▶ Extracted material:
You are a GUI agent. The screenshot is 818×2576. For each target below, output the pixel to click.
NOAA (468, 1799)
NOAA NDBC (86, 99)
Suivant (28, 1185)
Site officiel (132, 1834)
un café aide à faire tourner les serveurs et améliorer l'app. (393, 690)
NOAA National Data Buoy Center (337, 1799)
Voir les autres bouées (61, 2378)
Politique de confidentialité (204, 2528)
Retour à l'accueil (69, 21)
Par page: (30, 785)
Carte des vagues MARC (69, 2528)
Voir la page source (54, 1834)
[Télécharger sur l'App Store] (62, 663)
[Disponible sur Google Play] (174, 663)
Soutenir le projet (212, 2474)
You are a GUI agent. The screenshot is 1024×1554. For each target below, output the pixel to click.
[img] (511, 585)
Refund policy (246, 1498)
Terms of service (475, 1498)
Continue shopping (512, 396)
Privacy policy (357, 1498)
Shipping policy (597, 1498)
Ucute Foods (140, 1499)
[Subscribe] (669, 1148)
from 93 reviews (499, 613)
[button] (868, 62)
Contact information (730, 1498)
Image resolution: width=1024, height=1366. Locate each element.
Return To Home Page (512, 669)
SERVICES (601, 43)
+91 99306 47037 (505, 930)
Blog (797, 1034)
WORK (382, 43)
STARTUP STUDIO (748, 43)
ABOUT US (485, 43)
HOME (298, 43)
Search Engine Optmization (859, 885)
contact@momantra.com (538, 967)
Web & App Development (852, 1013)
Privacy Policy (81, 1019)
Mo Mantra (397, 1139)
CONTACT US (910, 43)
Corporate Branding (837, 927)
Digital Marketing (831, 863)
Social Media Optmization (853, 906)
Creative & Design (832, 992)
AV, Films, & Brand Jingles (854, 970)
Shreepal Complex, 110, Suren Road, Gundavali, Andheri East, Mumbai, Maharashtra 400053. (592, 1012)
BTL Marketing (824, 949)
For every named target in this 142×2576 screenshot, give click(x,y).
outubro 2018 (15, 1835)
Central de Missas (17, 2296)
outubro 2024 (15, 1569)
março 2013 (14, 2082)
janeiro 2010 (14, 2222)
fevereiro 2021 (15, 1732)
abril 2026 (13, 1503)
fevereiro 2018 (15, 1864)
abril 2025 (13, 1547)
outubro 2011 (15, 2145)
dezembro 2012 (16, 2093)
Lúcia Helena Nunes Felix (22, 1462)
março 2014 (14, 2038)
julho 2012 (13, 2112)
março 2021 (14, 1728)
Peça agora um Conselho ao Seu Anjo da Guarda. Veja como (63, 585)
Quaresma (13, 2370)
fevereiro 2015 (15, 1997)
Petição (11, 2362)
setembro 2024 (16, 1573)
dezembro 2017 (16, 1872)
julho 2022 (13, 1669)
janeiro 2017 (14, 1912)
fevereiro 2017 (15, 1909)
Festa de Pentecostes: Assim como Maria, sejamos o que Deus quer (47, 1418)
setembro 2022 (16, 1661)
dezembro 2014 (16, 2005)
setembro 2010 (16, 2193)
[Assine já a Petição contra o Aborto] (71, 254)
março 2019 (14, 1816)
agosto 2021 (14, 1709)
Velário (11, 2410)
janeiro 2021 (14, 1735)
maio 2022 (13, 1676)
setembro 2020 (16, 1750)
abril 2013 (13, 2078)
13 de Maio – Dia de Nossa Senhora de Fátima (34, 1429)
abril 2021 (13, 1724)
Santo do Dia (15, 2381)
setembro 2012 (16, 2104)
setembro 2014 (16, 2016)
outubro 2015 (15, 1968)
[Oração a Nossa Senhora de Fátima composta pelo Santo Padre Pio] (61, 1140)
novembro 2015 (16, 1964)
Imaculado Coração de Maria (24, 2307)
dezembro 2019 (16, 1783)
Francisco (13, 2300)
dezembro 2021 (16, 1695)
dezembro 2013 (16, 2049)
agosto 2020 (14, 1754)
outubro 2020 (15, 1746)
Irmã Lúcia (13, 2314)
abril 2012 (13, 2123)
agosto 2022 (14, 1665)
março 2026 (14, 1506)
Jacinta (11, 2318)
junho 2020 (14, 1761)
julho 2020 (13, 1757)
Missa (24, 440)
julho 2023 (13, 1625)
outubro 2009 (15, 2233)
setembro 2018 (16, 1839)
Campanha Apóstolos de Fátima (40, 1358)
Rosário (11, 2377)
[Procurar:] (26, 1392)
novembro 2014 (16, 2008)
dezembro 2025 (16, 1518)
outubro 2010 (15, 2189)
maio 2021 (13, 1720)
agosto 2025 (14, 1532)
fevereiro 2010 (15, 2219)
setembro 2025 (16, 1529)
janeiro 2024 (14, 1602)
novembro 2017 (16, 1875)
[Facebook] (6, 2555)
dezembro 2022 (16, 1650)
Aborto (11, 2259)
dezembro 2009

▶ Your objective: The records above should be printed exactly, please, from the first line through the line containing "Image resolution: width=1024, height=1366.", with both ends kept and nothing past it.

▶ Exercise output:
You are a GUI agent. The screenshot is 818×2576. For each target below, output the pixel to click.
NOAA (468, 1799)
NOAA NDBC (86, 99)
Suivant (28, 1185)
Site officiel (132, 1834)
un café aide à faire tourner les serveurs et améliorer l'app. (393, 690)
NOAA National Data Buoy Center (337, 1799)
Voir les autres bouées (61, 2378)
Politique de confidentialité (204, 2528)
Retour à l'accueil (69, 21)
Par page: (30, 785)
Carte des vagues MARC (69, 2528)
Voir la page source (54, 1834)
[Télécharger sur l'App Store] (62, 663)
[Disponible sur Google Play] (174, 663)
Soutenir le projet (212, 2474)
You are a GUI agent. The screenshot is 1024×1554. For each target below, output the pixel to click.
[img] (511, 585)
Refund policy (246, 1498)
Terms of service (475, 1498)
Continue shopping (512, 396)
Privacy policy (357, 1498)
Shipping policy (597, 1498)
Ucute Foods (140, 1499)
[Subscribe] (669, 1148)
from 93 reviews (499, 613)
[button] (868, 62)
Contact information (730, 1498)
Image resolution: width=1024, height=1366. Locate each element.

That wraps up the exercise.